*** Opening Given data ***

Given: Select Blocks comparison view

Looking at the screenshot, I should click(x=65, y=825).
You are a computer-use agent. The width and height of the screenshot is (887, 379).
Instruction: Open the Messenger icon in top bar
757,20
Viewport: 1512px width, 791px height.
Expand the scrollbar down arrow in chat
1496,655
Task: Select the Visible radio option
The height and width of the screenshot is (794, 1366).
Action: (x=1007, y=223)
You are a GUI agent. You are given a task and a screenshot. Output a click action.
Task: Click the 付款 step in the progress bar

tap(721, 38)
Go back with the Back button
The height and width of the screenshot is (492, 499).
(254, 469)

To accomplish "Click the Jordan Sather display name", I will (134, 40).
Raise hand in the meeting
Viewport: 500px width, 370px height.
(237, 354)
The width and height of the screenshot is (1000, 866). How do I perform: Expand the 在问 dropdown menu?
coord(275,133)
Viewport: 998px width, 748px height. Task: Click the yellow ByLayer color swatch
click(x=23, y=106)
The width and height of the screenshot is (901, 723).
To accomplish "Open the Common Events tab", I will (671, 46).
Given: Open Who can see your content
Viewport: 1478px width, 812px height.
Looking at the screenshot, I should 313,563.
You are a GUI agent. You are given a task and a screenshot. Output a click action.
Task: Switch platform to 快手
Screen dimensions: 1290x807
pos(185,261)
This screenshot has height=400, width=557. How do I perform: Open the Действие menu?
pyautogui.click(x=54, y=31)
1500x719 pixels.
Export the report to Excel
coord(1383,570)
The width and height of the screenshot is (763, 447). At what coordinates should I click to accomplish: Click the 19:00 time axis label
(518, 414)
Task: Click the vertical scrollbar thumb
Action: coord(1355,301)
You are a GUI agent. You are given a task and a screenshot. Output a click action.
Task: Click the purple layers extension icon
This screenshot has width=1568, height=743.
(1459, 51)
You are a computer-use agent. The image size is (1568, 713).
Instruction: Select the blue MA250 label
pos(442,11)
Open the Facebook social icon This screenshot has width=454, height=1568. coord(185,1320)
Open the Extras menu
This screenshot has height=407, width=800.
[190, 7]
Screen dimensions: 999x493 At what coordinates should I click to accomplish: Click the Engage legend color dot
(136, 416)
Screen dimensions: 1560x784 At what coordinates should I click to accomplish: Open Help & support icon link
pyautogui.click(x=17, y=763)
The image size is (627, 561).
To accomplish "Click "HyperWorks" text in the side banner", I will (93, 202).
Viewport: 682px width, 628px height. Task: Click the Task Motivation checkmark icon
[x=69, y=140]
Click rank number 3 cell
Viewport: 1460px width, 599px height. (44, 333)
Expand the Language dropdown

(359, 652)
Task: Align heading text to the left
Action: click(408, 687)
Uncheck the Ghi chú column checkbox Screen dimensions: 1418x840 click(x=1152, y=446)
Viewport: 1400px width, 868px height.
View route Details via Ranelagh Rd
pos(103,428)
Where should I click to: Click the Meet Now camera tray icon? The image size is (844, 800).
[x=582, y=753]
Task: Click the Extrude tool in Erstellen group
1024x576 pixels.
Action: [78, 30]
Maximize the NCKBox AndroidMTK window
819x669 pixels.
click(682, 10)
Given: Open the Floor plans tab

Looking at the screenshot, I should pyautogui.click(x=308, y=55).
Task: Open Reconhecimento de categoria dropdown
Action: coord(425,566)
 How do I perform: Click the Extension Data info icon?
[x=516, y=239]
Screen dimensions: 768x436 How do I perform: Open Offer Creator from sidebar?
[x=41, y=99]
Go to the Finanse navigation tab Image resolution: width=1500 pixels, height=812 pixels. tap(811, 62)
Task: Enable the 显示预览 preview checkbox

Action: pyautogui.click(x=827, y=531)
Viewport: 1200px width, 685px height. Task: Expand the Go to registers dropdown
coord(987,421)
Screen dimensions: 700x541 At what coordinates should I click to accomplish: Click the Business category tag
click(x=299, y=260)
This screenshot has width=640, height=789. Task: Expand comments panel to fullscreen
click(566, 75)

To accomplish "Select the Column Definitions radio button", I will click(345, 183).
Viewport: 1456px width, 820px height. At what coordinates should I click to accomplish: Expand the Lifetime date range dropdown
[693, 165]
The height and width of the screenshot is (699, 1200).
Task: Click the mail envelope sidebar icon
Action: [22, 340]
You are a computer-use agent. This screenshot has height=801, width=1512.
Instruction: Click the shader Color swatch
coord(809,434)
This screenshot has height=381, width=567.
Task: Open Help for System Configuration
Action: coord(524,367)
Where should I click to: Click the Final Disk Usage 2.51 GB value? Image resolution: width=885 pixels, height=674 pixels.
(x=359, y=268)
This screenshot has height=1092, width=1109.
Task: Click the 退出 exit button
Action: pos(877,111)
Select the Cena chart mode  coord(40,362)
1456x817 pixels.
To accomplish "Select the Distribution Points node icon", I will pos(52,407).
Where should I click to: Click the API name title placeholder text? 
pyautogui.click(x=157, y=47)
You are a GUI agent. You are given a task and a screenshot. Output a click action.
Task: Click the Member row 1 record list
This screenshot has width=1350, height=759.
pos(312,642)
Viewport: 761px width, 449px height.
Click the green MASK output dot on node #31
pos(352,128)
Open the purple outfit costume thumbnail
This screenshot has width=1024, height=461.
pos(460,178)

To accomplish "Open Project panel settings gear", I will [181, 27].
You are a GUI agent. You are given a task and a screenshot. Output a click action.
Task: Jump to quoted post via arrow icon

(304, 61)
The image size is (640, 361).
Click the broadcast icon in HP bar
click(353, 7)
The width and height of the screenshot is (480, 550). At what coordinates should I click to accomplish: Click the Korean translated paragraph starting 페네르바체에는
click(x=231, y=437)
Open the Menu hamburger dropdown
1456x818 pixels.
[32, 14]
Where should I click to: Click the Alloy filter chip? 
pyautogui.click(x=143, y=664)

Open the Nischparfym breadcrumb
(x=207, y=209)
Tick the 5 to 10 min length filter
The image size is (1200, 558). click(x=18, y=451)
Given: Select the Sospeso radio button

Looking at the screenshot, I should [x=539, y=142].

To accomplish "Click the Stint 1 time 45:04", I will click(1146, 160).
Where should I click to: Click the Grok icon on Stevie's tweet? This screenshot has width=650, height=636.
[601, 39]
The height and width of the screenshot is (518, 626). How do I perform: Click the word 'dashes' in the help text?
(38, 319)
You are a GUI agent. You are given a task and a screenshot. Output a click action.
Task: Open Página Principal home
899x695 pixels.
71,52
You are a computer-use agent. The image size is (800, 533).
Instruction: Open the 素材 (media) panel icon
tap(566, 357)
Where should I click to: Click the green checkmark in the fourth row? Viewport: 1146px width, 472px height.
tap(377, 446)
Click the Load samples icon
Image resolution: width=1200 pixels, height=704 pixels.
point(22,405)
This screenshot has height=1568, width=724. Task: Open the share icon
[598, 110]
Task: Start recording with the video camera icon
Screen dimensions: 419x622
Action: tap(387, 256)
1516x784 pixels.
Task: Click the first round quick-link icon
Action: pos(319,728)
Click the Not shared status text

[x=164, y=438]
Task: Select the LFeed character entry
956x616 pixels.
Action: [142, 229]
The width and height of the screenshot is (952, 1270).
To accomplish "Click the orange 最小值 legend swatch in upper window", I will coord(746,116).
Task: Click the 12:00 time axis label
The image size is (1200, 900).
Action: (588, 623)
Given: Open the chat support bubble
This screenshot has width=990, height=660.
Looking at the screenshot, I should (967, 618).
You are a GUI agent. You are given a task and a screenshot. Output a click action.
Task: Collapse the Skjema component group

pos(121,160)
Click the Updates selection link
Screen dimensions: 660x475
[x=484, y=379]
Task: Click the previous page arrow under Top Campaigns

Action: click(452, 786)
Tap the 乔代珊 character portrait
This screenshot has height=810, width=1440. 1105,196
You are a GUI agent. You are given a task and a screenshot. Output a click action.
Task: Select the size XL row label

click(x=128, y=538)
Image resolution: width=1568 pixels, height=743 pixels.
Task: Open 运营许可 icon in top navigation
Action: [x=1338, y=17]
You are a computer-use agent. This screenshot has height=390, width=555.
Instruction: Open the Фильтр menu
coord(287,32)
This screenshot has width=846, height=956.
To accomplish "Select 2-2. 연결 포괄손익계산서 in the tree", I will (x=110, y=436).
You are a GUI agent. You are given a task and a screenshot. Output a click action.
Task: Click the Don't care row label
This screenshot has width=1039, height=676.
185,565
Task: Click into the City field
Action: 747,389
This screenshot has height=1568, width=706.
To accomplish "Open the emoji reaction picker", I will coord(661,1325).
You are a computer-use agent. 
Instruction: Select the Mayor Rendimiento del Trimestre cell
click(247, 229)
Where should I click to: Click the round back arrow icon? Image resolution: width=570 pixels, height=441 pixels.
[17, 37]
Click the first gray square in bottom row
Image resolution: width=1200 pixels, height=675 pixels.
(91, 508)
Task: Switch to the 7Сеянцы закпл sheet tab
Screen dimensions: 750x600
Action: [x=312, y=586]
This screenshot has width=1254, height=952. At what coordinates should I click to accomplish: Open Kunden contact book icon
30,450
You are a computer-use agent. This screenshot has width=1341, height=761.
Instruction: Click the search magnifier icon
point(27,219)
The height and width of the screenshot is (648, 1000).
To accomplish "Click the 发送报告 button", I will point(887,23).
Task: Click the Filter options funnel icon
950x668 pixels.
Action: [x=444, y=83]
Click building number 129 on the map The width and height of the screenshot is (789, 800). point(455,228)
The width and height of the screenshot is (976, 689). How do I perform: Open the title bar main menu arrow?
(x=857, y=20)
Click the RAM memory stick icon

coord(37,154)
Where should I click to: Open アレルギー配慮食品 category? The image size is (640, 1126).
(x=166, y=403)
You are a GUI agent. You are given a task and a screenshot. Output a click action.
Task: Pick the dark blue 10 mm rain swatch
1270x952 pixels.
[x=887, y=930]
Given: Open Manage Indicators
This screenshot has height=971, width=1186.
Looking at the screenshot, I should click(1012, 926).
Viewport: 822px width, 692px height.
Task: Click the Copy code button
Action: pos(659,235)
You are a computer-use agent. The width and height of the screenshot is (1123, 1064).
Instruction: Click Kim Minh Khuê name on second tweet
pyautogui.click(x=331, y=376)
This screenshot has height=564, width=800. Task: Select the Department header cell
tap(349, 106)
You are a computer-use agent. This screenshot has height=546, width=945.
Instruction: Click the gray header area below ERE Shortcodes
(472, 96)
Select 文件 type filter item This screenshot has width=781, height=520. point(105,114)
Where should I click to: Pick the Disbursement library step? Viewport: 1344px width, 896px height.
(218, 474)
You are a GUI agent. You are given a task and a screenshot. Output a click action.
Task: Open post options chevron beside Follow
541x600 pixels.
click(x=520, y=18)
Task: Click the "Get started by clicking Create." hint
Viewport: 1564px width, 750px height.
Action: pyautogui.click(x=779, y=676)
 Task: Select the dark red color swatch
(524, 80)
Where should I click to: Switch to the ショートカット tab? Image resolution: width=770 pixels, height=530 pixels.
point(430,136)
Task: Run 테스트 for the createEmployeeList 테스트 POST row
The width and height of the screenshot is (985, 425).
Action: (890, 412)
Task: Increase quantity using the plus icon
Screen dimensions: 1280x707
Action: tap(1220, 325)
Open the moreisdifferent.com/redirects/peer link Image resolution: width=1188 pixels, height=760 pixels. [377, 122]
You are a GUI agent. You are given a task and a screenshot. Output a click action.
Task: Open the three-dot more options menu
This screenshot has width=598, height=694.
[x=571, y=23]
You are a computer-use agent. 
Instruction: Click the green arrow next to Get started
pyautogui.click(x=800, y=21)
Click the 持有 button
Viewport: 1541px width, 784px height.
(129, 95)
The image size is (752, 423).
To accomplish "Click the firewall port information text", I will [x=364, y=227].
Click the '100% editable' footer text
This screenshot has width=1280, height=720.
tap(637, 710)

*** Closing Given data ***

▶ **Work order**: Return each line from the data where the string "computer" can be found.

▶ **Output of the task**:
You are a computer-use agent. The width and height of the screenshot is (887, 379).
You are a computer-use agent. The image size is (1568, 713).
You are a computer-use agent. This screenshot has height=801, width=1512.
You are a computer-use agent. The image size is (800, 533).
You are a computer-use agent. This screenshot has height=390, width=555.
You are a computer-use agent. 
You are a computer-use agent. This screenshot has width=1341, height=761.
You are a computer-use agent. The width and height of the screenshot is (1123, 1064).
You are a computer-use agent. This screenshot has height=546, width=945.
You are a computer-use agent. 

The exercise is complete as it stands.